Copy, please, the line with "Task: Click the" and each line that follows it through the end of the data below, exactly as given and without pictures.

[Stored data]
+++

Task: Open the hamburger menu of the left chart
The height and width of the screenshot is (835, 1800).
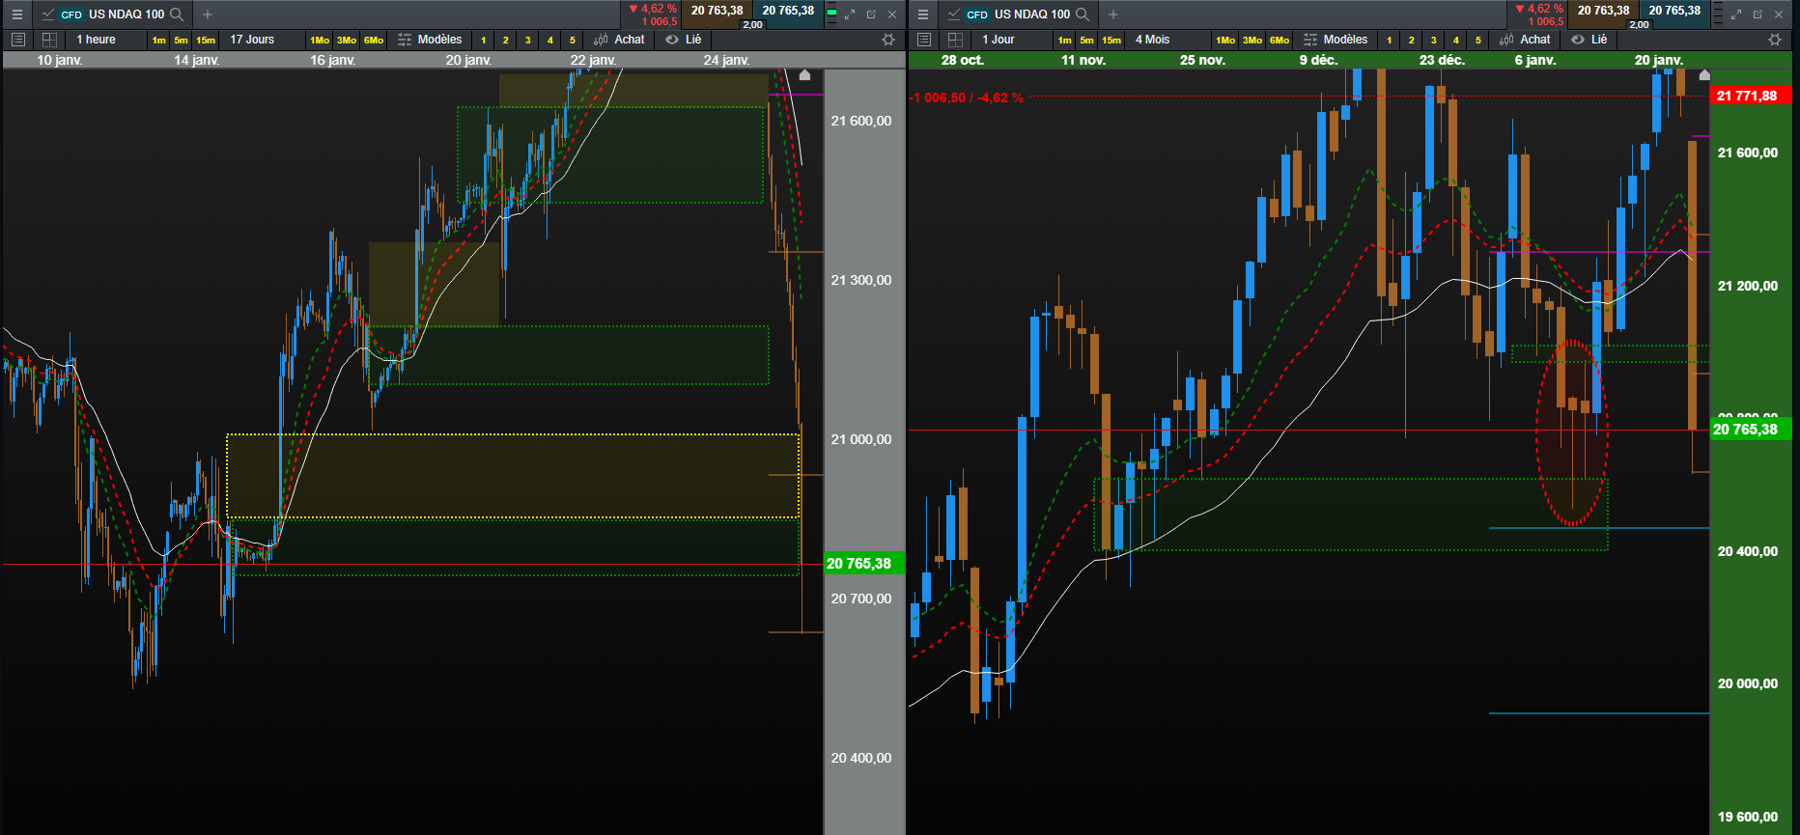Action: pos(16,14)
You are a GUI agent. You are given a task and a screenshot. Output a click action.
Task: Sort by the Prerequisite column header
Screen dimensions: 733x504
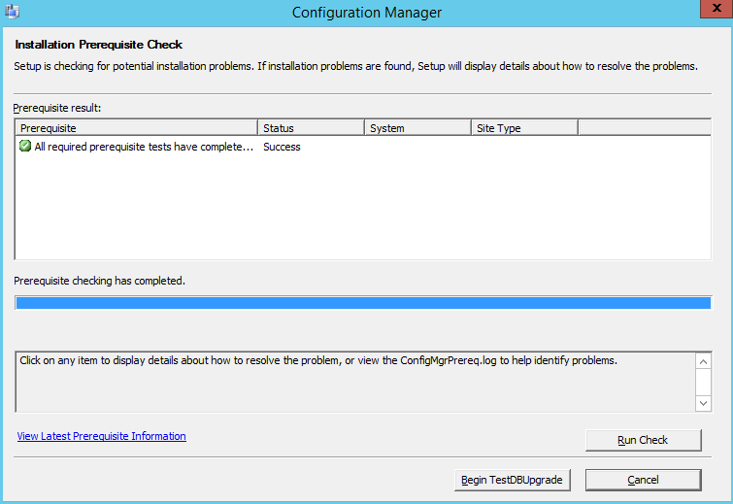point(136,128)
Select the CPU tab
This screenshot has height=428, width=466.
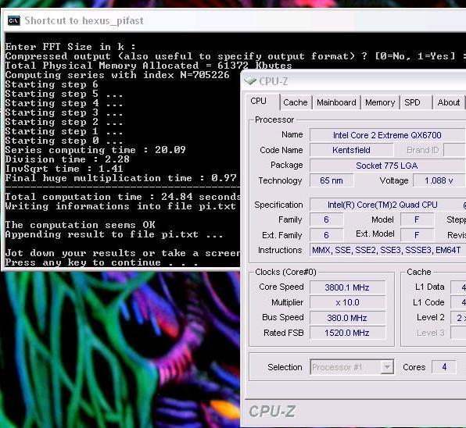click(263, 101)
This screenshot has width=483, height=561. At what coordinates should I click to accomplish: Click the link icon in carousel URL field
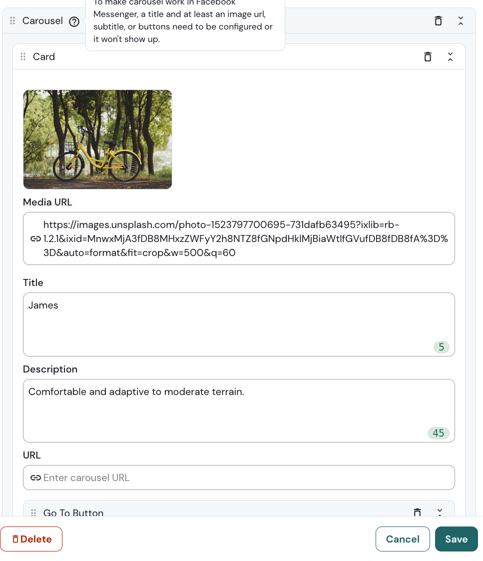[x=35, y=478]
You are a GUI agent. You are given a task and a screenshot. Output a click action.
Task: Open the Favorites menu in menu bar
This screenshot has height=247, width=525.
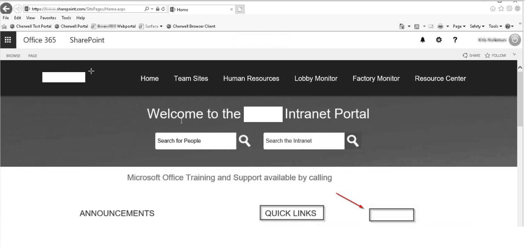coord(48,18)
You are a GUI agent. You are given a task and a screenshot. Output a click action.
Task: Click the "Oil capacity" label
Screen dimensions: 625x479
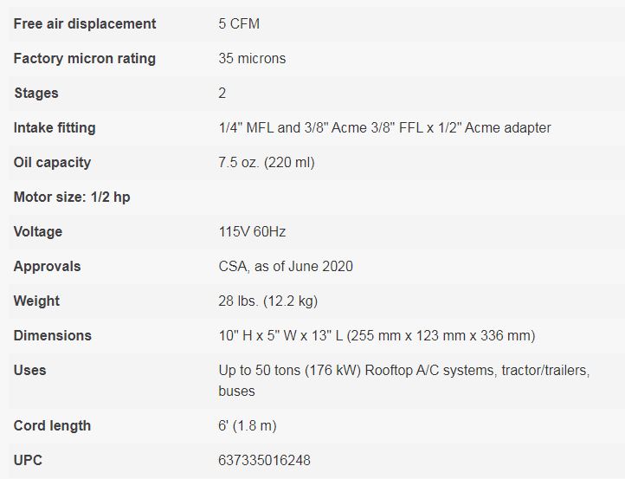(x=52, y=162)
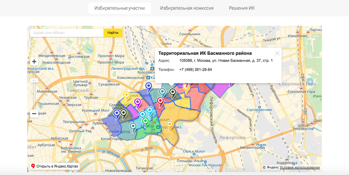Click the red map pin marker

tap(160, 101)

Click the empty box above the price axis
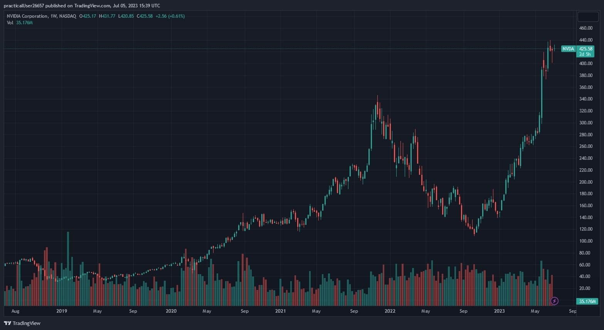(x=587, y=17)
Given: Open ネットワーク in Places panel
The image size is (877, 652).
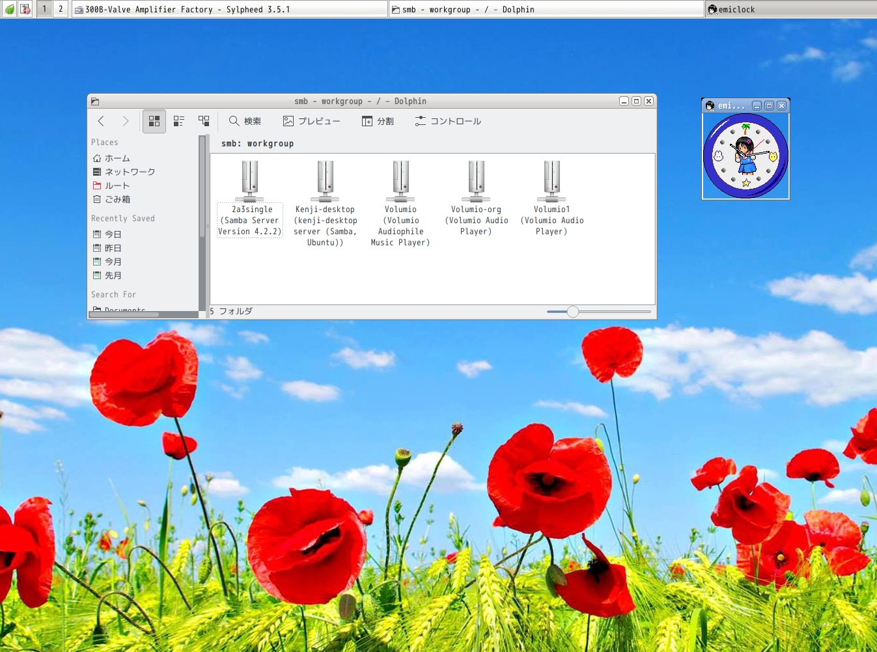Looking at the screenshot, I should pyautogui.click(x=129, y=172).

+++

• [RESULT]
Task: Click the "Oil capacity" label
Screen dimensions: 625x479
(x=52, y=162)
Click the red map pin marker

tap(160, 101)

Click the empty box above the price axis
(x=587, y=17)
Given: Open ネットワーク in Places panel
The image size is (877, 652).
Looking at the screenshot, I should pyautogui.click(x=129, y=172).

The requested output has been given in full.